The solver receives the NetworkFormulation and dispatches the right formulation object for every element it encounters during model assembly.


Built-in formulations

monee ships four ready-to-use formulations, importable from monee.model.formulation:

from monee.model.formulation import (
    AC_NETWORK_FORMULATION,
    MISOCP_NETWORK_FORMULATION,
    NL_WEYMOUTH_NETWORK_FORMULATION,
    NL_DARCY_WEISBACH_NETWORK_FORMULATION,
)

AC_NETWORK_FORMULATION

Full nonlinear AC power flow using voltage magnitude and angle as decision variables. Handles any network topology. Compatible with NLP solvers (GEKKO / IPOPT).

Best for: standard electricity simulation.

MISOCP_NETWORK_FORMULATION

Second-order cone relaxation of the AC optimal power flow. The formulation is convex and compatible with MILP / MIQCP solvers such as Gurobi or HiGHS. Minimises resistive losses in the objective.
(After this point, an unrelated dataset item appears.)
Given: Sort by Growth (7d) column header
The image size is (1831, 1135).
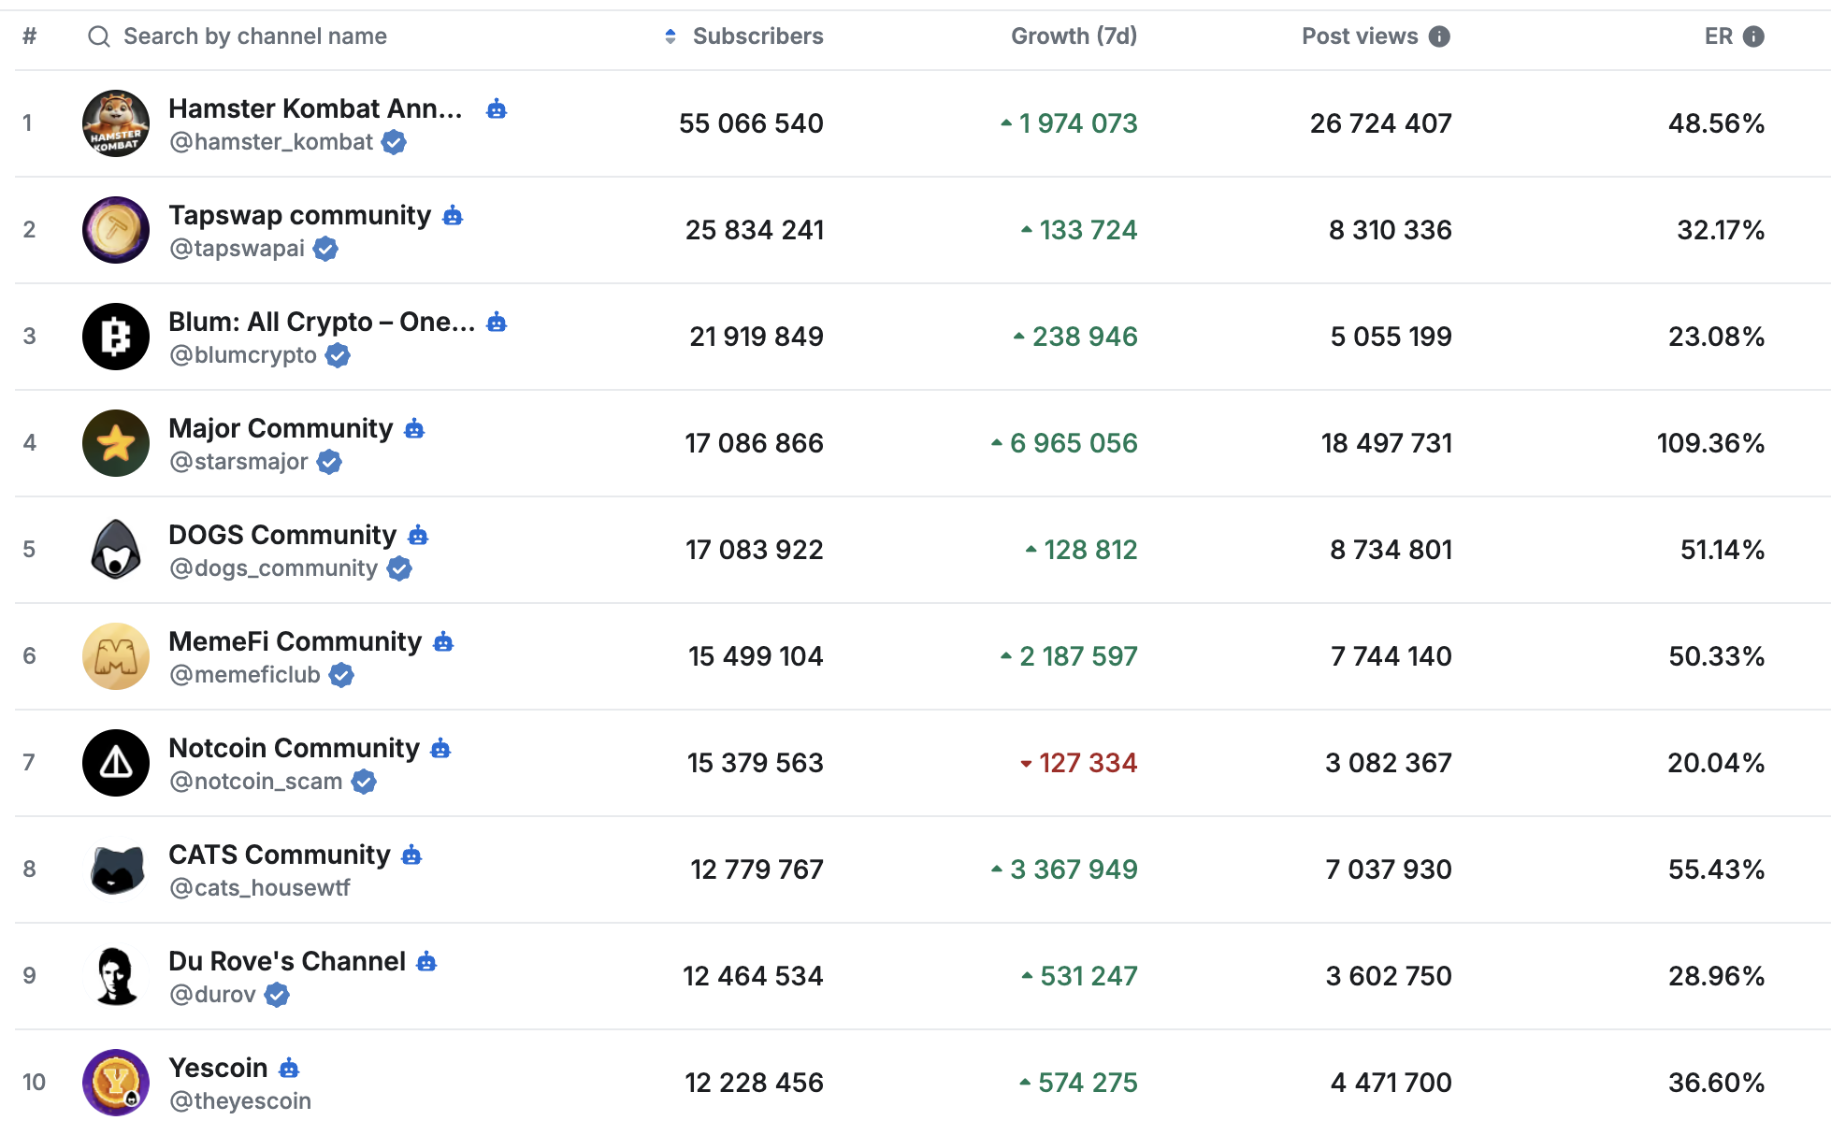Looking at the screenshot, I should pos(1074,36).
Best for: large-scale optimal power flow where global optimality or mixed-integer decisions are needed.

NL_WEYMOUTH_NETWORK_FORMULATION

Nonlinear Weymouth pipe-flow equations. Pressure is represented as pressure-squared (p²) with a first-order Taylor linearisation of √p around the nominal operating point to keep the formulation smooth.

Best for: gas network simulation and optimisation.

NL_DARCY_WEISBACH_NETWORK_FORMULATION

Nonlinear Darcy–Weisbach hydraulic equations with laminar-flow friction approximation and full heat-transfer modelling — temperature in/out per pipe, insulation losses, and external temperature influence.

Best for: district heating and water network simulation.


Choosing a formulation

Scenario

Solver back-end

Formulation constant

AC power flow simulation

GEKKO (IPOPT)

AC_NETWORK_FORMULATION

Gas flow simulation

GEKKO (IPOPT)

NL_WEYMOUTH_NETWORK_FORMULATION

Water / heat flow simulation

GEKKO (IPOPT)

NL_DARCY_WEISBACH_NETWORK_FORMULATION

AC optimal power flow (convex)

Pyomo + Gurobi / HiGHS

MISOCP_NETWORK_FORMULATION

Custom MILP model

Pyomo + MILP solver

custom formulation

See Solvers for guidance on picking the right solver back-end.


Writing a custom formulation

Subclass the appropriate base class and implement ensure_var (declare model variables) and equations (return a list of equality/inequality constraints):

from monee.model.formulation.core import (
    BranchFormulation,
    NodeFormulation,
    NetworkFormulation,
)
from monee.model.core import Var


class MyNodeFormulation(NodeFormulation):
    def ensure_var(self, model):
        # Declare a decision variable on the node model
        model.pressure_pu = Var(1, min=0, max=2, name="pressure_pu")

    def equations(self, node, grid, from_branch_models, to_branch_models,
                  connected_child_models, **kwargs):
        # Return a list of solver constraints
        return []


class MyBranchFormulation(BranchFormulation):
    def equations(self, branch, grid, from_node_model, to_node_model, **kwargs):
        return [
            from_node_model.vars["pressure_pu"]
            - to_node_model.vars["pressure_pu"]
            == branch.resistance * branch.mass_flow
        ]


MY_NETWORK_FORMULATION = NetworkFormulation(
    branch_type_to_formulations={MyPipe: MyBranchFormulation()},
    node_type_to_formulations={(MyJunction, MyGrid): MyNodeFormulation()},
)

Pass MY_NETWORK_FORMULATION to your solver call in place of one of the built-in constants. See Solvers for the available solver interfaces.